All of lore.kernel.org
 help / color / mirror / Atom feed
From: Pablo Neira Ayuso <pablo@netfilter.org>
To: Stefano Brivio <sbrivio@redhat.com>
Cc: netfilter-devel@vger.kernel.org
Subject: Re: [PATCH nf] nft_set_rbtree: Move clauses for expired nodes, last active node as leaf
Date: Mon, 16 May 2022 20:16:53 +0200	[thread overview]
Message-ID: <YoKVFRR1gggECpiZ@salvia> (raw)
In-Reply-To: <20220512183421.712556-1-sbrivio@redhat.com>

[-- Attachment #1: Type: text/plain, Size: 7301 bytes --]

Hi Stefano,

On Thu, May 12, 2022 at 08:34:21PM +0200, Stefano Brivio wrote:
> In the overlap detection performed as part of the insertion operation,
> we have to skip nodes that are not active in the current generation or
> expired.
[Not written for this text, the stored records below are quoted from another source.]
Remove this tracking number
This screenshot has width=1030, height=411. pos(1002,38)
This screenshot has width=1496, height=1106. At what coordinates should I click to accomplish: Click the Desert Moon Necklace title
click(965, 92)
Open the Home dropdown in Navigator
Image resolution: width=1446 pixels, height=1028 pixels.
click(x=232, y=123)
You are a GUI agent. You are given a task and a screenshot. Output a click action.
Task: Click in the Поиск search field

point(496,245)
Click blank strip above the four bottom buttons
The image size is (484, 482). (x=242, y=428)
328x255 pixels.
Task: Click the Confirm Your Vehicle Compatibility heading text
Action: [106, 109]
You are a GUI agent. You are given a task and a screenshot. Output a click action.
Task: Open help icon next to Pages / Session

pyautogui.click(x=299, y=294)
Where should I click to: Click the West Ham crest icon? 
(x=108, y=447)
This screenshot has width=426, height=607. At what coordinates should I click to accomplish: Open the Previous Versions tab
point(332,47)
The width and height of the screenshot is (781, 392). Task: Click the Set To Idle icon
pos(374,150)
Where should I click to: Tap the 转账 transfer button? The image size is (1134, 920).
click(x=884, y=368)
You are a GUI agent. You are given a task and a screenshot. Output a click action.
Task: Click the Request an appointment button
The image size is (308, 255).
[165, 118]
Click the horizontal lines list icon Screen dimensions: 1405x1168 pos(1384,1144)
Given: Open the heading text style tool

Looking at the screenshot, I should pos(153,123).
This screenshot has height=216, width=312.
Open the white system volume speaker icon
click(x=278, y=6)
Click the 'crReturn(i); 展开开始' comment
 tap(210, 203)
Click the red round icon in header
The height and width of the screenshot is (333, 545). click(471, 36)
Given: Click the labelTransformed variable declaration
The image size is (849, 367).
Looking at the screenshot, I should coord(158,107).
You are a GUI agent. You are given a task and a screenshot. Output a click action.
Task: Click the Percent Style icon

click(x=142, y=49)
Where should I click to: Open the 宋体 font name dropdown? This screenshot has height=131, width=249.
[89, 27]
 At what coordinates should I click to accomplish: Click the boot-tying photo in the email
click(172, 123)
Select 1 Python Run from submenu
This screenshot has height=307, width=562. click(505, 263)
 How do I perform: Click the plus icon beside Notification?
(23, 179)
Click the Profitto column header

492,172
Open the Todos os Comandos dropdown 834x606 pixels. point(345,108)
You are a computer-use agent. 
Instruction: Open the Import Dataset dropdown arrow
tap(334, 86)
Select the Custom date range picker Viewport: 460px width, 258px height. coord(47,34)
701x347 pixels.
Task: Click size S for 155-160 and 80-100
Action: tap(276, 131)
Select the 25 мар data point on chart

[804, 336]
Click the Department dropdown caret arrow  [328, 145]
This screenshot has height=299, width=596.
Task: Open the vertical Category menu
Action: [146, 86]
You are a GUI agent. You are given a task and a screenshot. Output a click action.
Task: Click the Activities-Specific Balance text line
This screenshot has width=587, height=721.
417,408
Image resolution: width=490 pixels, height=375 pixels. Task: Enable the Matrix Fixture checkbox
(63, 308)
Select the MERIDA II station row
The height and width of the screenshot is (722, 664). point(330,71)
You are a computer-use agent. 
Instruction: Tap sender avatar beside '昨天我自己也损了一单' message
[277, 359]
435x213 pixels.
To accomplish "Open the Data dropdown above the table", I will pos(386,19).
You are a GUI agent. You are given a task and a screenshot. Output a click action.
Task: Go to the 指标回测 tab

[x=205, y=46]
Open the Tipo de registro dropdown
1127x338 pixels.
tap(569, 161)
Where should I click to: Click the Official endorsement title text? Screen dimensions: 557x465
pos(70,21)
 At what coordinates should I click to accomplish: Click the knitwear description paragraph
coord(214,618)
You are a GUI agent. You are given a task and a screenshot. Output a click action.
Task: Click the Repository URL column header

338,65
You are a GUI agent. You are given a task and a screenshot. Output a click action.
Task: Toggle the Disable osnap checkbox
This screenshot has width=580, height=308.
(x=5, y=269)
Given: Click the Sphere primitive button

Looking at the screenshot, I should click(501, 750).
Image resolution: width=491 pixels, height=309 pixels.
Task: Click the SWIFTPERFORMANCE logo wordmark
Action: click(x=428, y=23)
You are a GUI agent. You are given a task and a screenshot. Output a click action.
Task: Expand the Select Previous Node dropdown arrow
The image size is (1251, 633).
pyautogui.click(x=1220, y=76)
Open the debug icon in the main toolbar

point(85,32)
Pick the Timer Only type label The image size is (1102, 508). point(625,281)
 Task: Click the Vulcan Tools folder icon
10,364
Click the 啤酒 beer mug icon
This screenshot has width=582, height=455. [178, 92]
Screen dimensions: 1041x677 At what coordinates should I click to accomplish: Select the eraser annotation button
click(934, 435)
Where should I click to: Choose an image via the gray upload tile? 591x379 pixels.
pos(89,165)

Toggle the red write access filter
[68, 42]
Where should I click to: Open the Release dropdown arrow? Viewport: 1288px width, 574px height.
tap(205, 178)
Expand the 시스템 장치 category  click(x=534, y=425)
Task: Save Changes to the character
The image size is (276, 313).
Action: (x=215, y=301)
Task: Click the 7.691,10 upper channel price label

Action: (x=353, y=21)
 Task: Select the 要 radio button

This was done by adding several conditions in overlap decision
> clauses, which made it hard to check for correctness, and debug the
> actual issue this patch is fixing.
> 
> Consolidate these conditions into a single clause, so that we can
> proceed with debugging and fixing the following issue.
> 
> Case b3. described in comments covers the insertion of a start
> element after an existing end, as a leaf. If all the descendants of
> a given element are inactive, functionally, for the purposes of
> overlap detection, we still have to treat this as a leaf, but we don't.
> 
> If, in the same transaction, we remove a start element to the right,
> remove an end element to the left, and add a start element to the right
> of an existing, active end element, we don't hit case b3. For example:
> 
> - existing intervals: 1-2, 3-5, 6-7
> - transaction: delete 3-5, insert 4-5
> 
> node traversal might happen as follows:
> - 2 (active end)
> - 5 (inactive end)
> - 3 (inactive start)
> 
> when we add 4 as start element, we should simply consider 2 as
> preceding end, and consider it as a leaf, because interval 3-5 has been
> deleted. If we don't, we'll report an overlap because we forgot about
> this.
> 
> Add an additional flag which is set as we find an active end, and reset
> it if we find an active start (to the left). If we finish the traversal
> with this flag set, it means we need to functionally consider the
> previous active end as a leaf, and allow insertion instead of reporting
> overlap.

I can still trigger EEXIST with deletion of existing interval. It
became harder to reproduce after this patch.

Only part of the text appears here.